Extracting the body text of an HTML document using PHP

Question

I know it's better to use DOM for this purpose but let's try to extract the text in this way:

<?php


$html=<<<EOD
<html>
<head>
</head>
<body>
<p>Some text</p>
</body>
</html>
EOD;


        preg_match('/<body.*?>/', $html, $matches, PREG_OFFSET_CAPTURE);

        if (empty($matches))
            exit;

        $matched_body_start_tag = $matches[0][0];
        $index_of_body_start_tag = $matches[0][1];

        $index_of_body_end_tag = strpos($html, '</body>');


        $body = substr(
                        $html,
                        $index_of_body_start_tag + strlen($matched_body_start_tag),
                        $index_of_body_end_tag - $index_of_body_start_tag + strlen($matched_body_start_tag)
        );

echo $body;

The result can be seen here: http://ideone.com/vH2FZ

As you can see, I am getting more text than expected.
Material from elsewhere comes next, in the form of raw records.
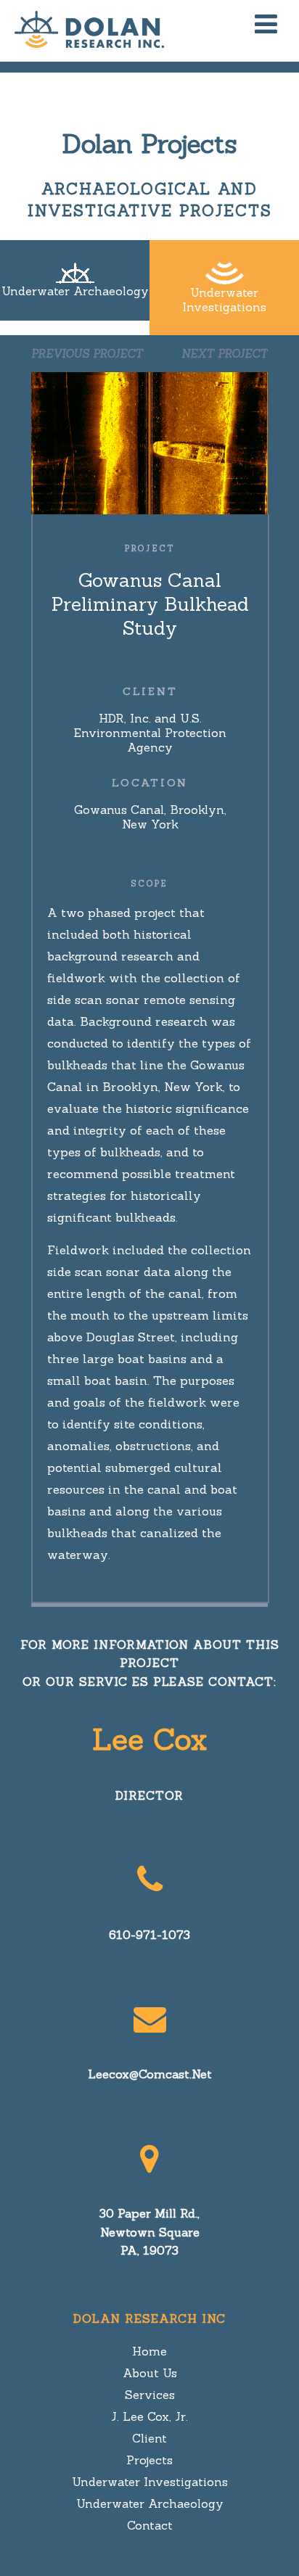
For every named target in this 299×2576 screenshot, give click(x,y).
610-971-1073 (149, 1934)
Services (150, 2394)
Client (149, 2438)
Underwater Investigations (150, 2481)
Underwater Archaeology (150, 2503)
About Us (150, 2373)
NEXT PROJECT (224, 354)
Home (149, 2351)
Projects (149, 2460)
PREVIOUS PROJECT (87, 354)
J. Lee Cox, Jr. (149, 2416)
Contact (150, 2525)
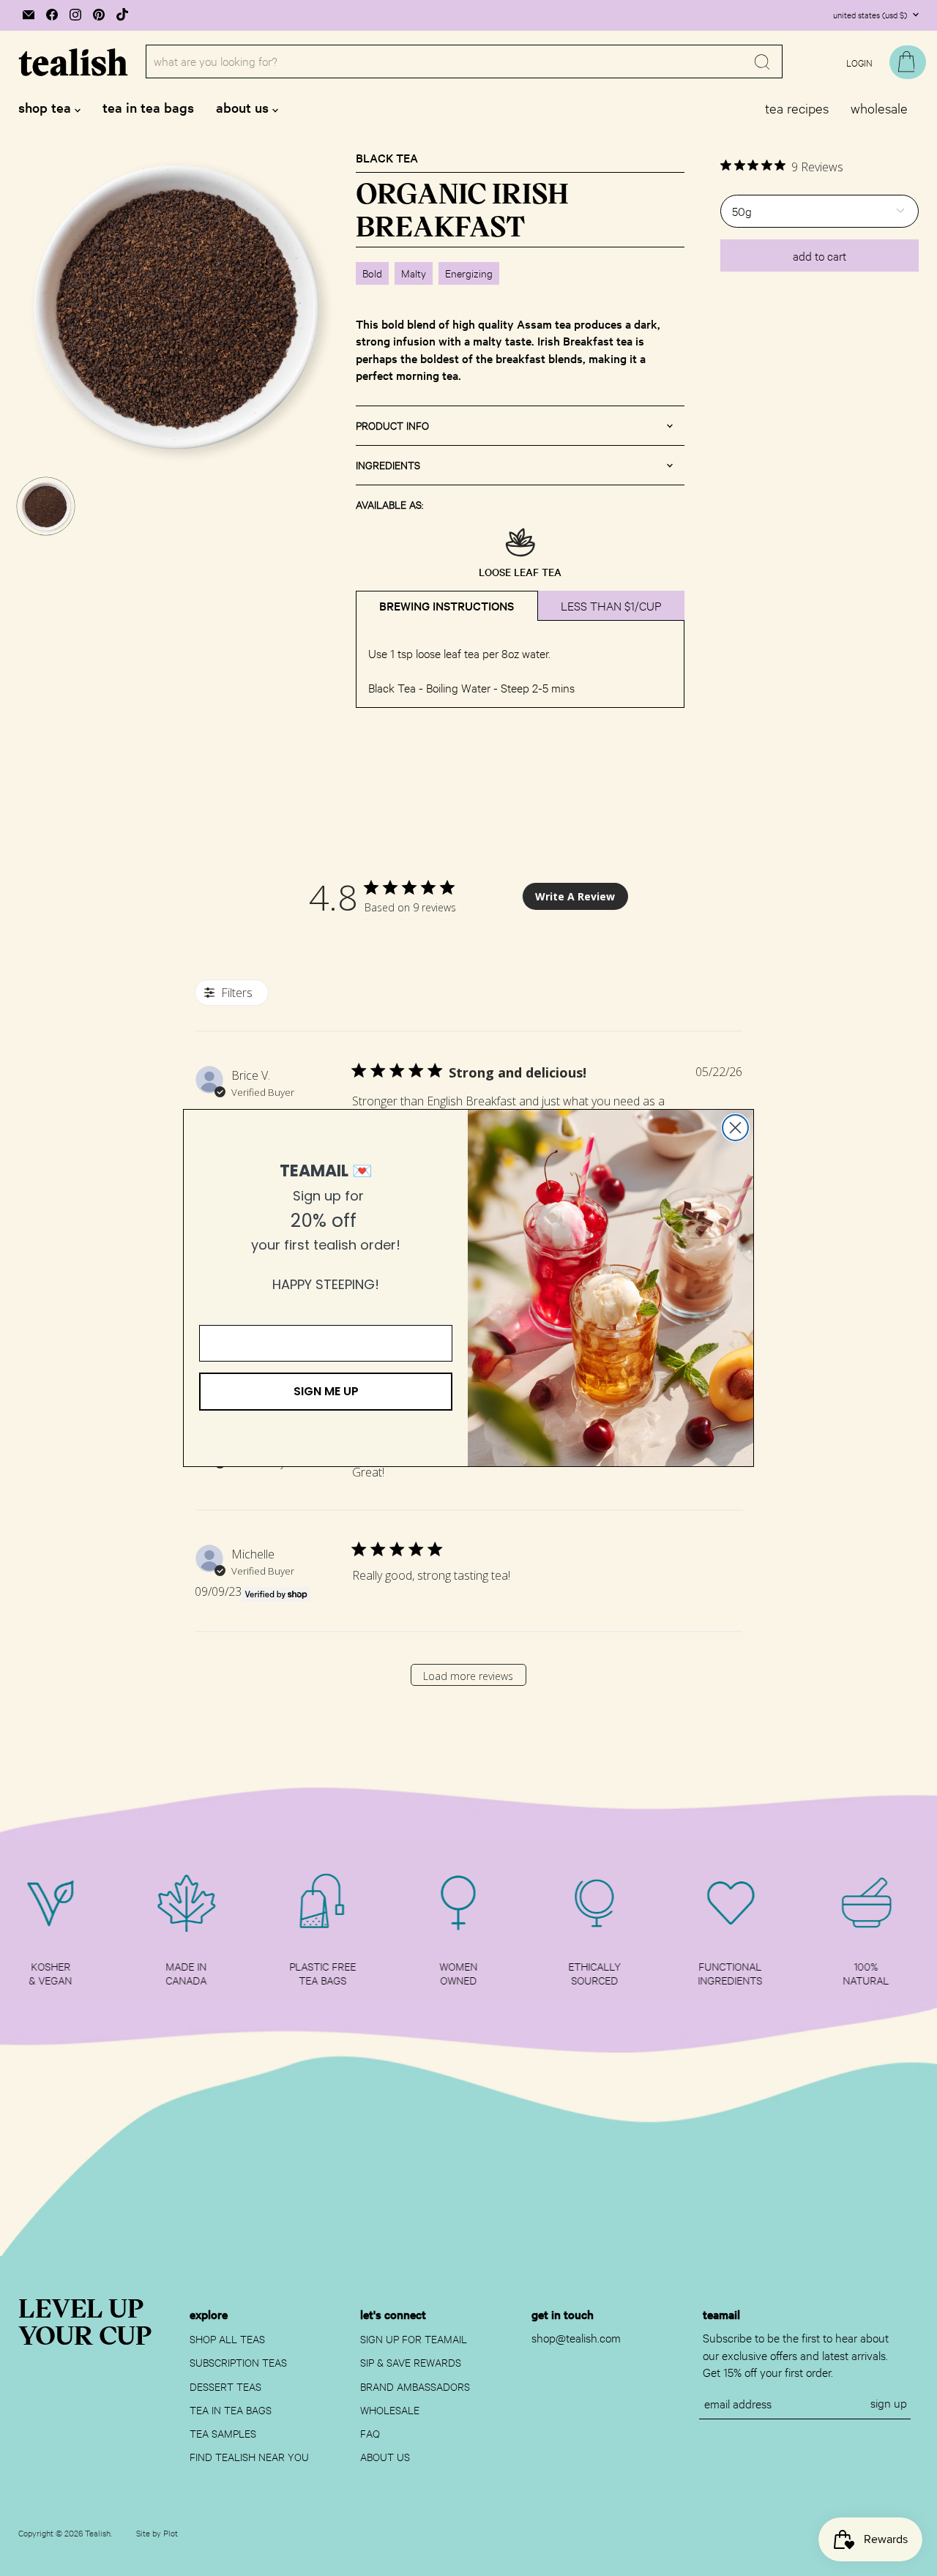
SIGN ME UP (326, 1391)
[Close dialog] (735, 1127)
There is something I don't understand, to get the correct length for the substr($string, $start, $length) function, I am using:

$index_of_body_end_tag - $index_of_body_start_tag + strlen($matched_body_start_tag)

I don't see anything wrong with this formula.

Could somebody kindly suggest where the problem is?

Many thanks to you all.

EDIT:

Thank you very very much to all of you. There is just a bug in my brain. After reading your answers, I now understand what the problem is, it should either be:

  $index_of_body_end_tag - ($index_of_body_start_tag + strlen($matched_body_start_tag));

Or:

  $index_of_body_end_tag - $index_of_body_start_tag - strlen($matched_body_start_tag);

I read your comment and the problem is that you have new lines, when counting the characters, \n (or \r\n) are also counted, so your offsets are incorrect, that's why you are reading more text at the end. I will update my answer with better explanation. — ludesign, Feb 06 '11 at 02:15

ludesign · Accepted Answer · 2011-02-06T02:55:49.933

The problem is that your string have new lines where . in the pattern only matches single lines, you need to add /s modifier to make . to match multi-lines

Here is my solution, I prefer it this way.

<?php

$html=<<<EOD
<html>
<head>
</head>
<body buu="grger"     ga="Gag">
<p>Some text</p>
</body>
</html>
EOD;

    // get anything between <body> and </body> where <body can="have_as many" attributes="as required">
    if (preg_match('/(?:<body[^>]*>)(.*)<\/body>/isU', $html, $matches)) {
        $body = $matches[1];
    }
    // outputing all matches for debugging purposes
    var_dump($matches);
?>

Edit: I am updating my answer to provide you with better explanation why your code fails.

You have this string:

<html>
<head>
</head>
<body>
<p>Some text</p>
</body>
</html>

Everything seems to be fine with it but actually you have non-print characters (new line characters) on each line. You have 53 printable characters and 7 non printable (new lines, \n == 2 characters actually for each new line).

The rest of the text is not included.